* [Records for processing]
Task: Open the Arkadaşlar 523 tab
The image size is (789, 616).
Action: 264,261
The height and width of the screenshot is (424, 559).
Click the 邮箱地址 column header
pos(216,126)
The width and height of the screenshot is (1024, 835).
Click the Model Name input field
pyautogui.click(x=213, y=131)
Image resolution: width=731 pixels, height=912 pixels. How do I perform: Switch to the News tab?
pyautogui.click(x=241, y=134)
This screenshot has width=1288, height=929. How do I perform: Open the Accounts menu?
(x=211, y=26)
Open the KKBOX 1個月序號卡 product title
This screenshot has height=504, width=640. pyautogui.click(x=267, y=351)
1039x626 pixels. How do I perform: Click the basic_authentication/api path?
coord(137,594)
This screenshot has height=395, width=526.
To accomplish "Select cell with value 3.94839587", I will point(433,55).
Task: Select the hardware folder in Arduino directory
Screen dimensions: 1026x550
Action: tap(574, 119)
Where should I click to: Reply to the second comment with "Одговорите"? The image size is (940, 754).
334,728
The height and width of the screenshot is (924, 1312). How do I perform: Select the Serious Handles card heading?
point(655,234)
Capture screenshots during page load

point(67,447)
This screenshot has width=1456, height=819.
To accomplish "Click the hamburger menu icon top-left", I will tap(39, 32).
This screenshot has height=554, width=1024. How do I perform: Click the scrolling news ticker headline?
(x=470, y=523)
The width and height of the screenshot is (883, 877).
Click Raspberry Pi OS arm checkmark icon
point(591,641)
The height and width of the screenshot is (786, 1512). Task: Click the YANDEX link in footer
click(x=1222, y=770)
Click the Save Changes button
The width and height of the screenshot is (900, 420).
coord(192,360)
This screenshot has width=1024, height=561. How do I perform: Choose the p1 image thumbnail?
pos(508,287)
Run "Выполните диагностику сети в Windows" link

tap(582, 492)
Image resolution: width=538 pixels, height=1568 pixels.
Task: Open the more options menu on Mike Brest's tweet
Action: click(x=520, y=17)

* [Task goal] The lines holding the word "will" are the answer. Pull them out of the records and copy them.

* [Solution to this task]
To accomplish "Select cell with value 3.94839587", I will point(433,55).
To accomplish "Click the hamburger menu icon top-left", I will tap(39, 32).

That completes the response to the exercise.